*WHAT YOU ARE ASKED TO DO*: Copy out the data below verbatim.

*INFORMATION GIVEN*:
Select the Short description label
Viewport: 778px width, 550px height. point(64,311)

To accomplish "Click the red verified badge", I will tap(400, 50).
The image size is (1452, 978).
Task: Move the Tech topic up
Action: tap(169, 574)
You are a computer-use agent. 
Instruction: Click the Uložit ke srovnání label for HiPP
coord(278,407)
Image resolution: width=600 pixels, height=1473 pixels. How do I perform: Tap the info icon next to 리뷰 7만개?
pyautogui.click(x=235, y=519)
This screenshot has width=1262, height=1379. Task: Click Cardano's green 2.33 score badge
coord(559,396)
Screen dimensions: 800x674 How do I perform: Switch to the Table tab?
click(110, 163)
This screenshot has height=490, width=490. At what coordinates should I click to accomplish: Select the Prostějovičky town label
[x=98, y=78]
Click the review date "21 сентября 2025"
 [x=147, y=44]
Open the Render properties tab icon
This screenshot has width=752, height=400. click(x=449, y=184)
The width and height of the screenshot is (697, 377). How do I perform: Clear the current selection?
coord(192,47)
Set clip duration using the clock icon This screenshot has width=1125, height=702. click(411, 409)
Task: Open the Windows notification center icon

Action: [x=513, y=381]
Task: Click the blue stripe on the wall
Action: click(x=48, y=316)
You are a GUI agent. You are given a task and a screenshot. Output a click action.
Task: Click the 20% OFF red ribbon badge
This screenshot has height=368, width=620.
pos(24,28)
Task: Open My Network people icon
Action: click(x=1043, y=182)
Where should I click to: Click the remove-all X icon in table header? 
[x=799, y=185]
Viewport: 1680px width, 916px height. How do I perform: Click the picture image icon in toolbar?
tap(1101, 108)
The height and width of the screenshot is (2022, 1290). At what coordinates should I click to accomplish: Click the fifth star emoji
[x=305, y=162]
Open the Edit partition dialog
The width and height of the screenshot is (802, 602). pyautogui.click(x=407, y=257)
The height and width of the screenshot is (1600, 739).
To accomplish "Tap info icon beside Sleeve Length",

*YOUR SOLUTION*:
Select the Short description label
Viewport: 778px width, 550px height. point(64,311)

To accomplish "Click the red verified badge", I will tap(400, 50).
The image size is (1452, 978).
Task: Move the Tech topic up
Action: tap(169, 574)
You are a computer-use agent. 
Instruction: Click the Uložit ke srovnání label for HiPP
coord(278,407)
Image resolution: width=600 pixels, height=1473 pixels. How do I perform: Tap the info icon next to 리뷰 7만개?
pyautogui.click(x=235, y=519)
This screenshot has width=1262, height=1379. Task: Click Cardano's green 2.33 score badge
coord(559,396)
Screen dimensions: 800x674 How do I perform: Switch to the Table tab?
click(110, 163)
This screenshot has height=490, width=490. At what coordinates should I click to accomplish: Select the Prostějovičky town label
[x=98, y=78]
Click the review date "21 сентября 2025"
 [x=147, y=44]
Open the Render properties tab icon
This screenshot has width=752, height=400. click(x=449, y=184)
The width and height of the screenshot is (697, 377). How do I perform: Clear the current selection?
coord(192,47)
Set clip duration using the clock icon This screenshot has width=1125, height=702. click(411, 409)
Task: Open the Windows notification center icon

Action: [x=513, y=381]
Task: Click the blue stripe on the wall
Action: click(x=48, y=316)
You are a GUI agent. You are given a task and a screenshot. Output a click action.
Task: Click the 20% OFF red ribbon badge
This screenshot has height=368, width=620.
pos(24,28)
Task: Open My Network people icon
Action: click(x=1043, y=182)
Where should I click to: Click the remove-all X icon in table header? 
[x=799, y=185]
Viewport: 1680px width, 916px height. How do I perform: Click the picture image icon in toolbar?
tap(1101, 108)
The height and width of the screenshot is (2022, 1290). At what coordinates should I click to accomplish: Click the fifth star emoji
[x=305, y=162]
Open the Edit partition dialog
The width and height of the screenshot is (802, 602). pyautogui.click(x=407, y=257)
The height and width of the screenshot is (1600, 739).
To accomplish "Tap info icon beside Sleeve Length",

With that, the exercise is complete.